Re: [PATCH v14 1/4] can: etas_es58x: add core support for ETAS ES58X CAN USB interfaces

Vincent MAILHOL <mailhol.vincent@xxxxxxxxxx> · Fri, 2 Apr 2021 18:56:33 +0900

Hi Marc,

On Mon. 29 Mar 2021 at 21:36, Marc Kleine-Budde <mkl@xxxxxxxxxxxxxx> wrote:
> On 21.03.2021 19:41:00, Vincent Mailhol wrote:
> > This patch adds the core support for various USB CAN interfaces from
> > ETAS GmbH (https://www.etas.com/en/products/es58x.php).
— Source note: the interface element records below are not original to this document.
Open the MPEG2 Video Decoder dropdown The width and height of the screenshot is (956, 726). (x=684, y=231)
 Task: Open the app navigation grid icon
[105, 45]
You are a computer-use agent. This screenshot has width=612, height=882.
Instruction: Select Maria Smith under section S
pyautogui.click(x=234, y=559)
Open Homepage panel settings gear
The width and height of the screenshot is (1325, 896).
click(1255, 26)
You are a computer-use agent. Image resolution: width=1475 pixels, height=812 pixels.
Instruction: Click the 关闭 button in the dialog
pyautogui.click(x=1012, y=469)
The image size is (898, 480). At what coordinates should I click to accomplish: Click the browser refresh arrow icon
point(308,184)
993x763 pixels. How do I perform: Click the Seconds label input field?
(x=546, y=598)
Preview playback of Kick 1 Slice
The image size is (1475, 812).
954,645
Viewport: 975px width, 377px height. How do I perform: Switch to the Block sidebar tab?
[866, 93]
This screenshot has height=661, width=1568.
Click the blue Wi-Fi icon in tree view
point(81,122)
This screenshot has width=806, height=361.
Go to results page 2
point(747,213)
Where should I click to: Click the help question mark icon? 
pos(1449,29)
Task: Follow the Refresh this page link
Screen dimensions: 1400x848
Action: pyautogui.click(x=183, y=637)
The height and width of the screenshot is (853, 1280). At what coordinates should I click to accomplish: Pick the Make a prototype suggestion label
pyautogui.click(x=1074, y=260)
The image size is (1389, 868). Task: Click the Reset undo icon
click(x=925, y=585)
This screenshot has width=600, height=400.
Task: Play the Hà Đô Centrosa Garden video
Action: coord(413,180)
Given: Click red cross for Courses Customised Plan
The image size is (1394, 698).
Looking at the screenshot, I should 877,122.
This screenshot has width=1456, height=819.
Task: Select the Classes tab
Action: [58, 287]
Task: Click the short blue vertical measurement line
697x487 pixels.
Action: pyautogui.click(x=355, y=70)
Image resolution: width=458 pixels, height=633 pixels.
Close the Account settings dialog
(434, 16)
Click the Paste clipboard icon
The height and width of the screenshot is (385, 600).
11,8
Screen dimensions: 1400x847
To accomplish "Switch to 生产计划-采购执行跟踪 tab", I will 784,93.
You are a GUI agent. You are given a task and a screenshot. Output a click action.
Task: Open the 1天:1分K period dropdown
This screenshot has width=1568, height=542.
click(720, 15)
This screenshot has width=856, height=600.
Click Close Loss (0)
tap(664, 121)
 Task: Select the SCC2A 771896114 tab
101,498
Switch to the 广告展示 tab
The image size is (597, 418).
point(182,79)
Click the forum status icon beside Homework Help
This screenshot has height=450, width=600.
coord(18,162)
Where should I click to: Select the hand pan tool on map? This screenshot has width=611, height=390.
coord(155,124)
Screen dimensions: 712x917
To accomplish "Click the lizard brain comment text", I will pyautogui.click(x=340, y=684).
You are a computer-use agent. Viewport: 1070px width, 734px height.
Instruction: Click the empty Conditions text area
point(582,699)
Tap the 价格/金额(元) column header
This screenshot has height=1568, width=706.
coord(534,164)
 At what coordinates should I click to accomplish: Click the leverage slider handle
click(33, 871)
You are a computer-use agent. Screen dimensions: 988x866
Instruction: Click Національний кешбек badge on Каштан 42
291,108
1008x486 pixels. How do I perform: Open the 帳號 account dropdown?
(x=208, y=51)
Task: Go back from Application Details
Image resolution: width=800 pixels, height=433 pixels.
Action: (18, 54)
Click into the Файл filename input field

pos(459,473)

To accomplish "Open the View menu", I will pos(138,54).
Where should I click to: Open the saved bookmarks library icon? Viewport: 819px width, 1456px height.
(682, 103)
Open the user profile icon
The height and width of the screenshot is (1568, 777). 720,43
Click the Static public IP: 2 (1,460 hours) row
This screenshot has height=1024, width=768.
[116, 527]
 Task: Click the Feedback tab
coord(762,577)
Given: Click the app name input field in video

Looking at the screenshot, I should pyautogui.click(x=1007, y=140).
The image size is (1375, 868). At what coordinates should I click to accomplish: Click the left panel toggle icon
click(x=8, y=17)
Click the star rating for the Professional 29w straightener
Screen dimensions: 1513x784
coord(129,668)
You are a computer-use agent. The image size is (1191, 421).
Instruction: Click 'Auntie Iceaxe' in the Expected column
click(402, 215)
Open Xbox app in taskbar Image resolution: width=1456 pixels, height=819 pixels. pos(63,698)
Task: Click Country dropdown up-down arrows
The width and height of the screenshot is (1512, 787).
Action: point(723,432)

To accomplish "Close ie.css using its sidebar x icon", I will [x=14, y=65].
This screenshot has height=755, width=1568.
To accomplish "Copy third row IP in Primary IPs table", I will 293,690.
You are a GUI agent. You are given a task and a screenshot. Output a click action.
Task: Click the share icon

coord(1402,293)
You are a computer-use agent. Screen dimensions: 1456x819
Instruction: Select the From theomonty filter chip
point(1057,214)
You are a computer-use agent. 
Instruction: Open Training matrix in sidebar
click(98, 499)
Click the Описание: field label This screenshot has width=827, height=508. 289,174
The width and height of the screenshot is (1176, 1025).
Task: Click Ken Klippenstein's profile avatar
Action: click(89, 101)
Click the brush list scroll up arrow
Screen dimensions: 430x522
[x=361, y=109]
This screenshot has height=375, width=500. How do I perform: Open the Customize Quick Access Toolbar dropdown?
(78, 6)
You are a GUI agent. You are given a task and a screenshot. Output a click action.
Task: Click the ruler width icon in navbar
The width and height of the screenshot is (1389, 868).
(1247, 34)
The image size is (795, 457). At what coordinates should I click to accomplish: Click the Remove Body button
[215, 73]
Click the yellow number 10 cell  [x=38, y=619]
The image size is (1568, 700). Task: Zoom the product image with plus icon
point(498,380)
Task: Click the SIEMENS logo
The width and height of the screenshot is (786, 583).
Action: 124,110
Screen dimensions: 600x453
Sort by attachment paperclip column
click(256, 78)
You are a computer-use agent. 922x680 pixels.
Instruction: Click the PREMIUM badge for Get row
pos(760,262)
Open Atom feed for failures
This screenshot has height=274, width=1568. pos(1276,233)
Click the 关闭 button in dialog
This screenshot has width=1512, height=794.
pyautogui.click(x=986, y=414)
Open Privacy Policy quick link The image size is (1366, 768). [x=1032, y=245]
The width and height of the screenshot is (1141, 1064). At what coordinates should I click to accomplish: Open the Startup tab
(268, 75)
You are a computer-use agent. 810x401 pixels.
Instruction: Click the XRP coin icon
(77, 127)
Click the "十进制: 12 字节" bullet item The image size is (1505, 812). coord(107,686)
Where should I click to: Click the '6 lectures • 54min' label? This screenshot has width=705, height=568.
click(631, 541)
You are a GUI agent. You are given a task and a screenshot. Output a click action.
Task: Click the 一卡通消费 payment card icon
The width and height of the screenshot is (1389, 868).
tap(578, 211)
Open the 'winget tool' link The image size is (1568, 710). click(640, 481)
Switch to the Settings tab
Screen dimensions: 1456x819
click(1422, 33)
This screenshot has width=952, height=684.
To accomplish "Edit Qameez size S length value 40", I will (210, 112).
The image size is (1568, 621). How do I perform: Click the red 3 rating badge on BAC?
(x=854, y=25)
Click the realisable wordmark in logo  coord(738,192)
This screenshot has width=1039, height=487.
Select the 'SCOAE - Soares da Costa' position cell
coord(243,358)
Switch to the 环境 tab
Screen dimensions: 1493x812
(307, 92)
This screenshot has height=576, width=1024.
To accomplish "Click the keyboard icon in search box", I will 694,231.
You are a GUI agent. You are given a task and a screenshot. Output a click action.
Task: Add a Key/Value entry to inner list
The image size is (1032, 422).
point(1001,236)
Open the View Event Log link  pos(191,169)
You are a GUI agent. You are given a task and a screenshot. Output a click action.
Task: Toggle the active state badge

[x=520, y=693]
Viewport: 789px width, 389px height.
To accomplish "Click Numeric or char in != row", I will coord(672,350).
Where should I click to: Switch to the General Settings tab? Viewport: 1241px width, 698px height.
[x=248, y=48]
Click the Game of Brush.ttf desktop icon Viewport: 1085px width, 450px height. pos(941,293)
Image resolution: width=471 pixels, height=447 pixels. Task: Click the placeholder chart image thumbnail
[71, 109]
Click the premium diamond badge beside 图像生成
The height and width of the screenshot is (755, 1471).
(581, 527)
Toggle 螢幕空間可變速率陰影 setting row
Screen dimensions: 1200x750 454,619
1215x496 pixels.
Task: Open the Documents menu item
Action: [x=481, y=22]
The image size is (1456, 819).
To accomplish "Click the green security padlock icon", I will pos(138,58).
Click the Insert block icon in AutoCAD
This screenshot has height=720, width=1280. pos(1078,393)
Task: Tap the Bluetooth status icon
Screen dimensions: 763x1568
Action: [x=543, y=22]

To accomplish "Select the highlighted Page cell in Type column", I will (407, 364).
The next
> > patches add the glue code drivers for the individual interfaces.
> >
> > Co-developed-by: Arunachalam Santhanam <arunachalam.santhanam@xxxxxxxxxxxx>
> > Signed-off-by: Arunachalam Santhanam <arunachalam.santhanam@xxxxxxxxxxxx>
> > Signed-off-by: Vincent Mailhol <mailhol.vincent@xxxxxxxxxx>
> > ---
> [...]
> > +/**
> > + * es58x_rx_err_msg() - Handle a received CAN event or error message.
> > + * @netdev: CAN network device.
> > + * @error: Error code.
> > + * @event: Event code.
> > + * @timestamp: Timestamp received from a ES58X device.
> > + *
> > + * Handle the errors and events received by the ES58X device, create
> > + * a CAN error skb and post it.
> > + *
> > + * In some rare cases the devices might get stuck alternating between
> > + * CAN_STATE_ERROR_PASSIVE and CAN_STATE_ERROR_WARNING. To prevent
> > + * this behavior, we force a bus off state if the device goes in
> > + * CAN_STATE_ERROR_WARNING for ES58X_MAX_CONSECUTIVE_WARN consecutive
> > + * times with no successful transmission or reception in between.
> > + *
> > + * Once the device is in bus off state, the only way to restart it is
> > + * through the drivers/net/can/dev.c:can_restart() function. The
> > + * device is technically capable to recover by itself under certain
> > + * circumstances, however, allowing self recovery would create
> > + * complex race conditions with drivers/net/can/dev.c:can_restart()
> > + * and thus was not implemented. To activate automatic restart, please
> > + * set the restart-ms parameter (e.g. ip link set can0 type can
> > + * restart-ms 100).
> > + *
> > + * If the bus is really instable, this function would try to send a
> > + * lot of log messages. Those are rate limited (i.e. you will see
> > + * messages such as "net_ratelimit: XXX callbacks suppressed" in
> > + * dmesg).
> > + *
> > + * Return: zero on success, errno when any error occurs.
> > + */
> > +int es58x_rx_err_msg(struct net_device *netdev, enum es58x_err error,
> > +                  enum es58x_event event, u64 timestamp)
> > +{
> > +     struct es58x_priv *priv = es58x_priv(netdev);
> > +     struct can_priv *can = netdev_priv(netdev);
> > +     struct can_device_stats *can_stats = &can->can_stats;
> > +     struct can_frame *cf;
>
> = NULL;
>
> So that the if (cf) properly works...

I actually expected cfto be set to NULL when an error
occurred (same as skb).

But indeed, cf is not initialised if the allocation fails. I was
wondering if it would not be better to make both alloc_can_skb()
and and alloc_canfd_skb() set cf to NULL. That would remove a
pitfall.

If you like the idea, I can submit a patch.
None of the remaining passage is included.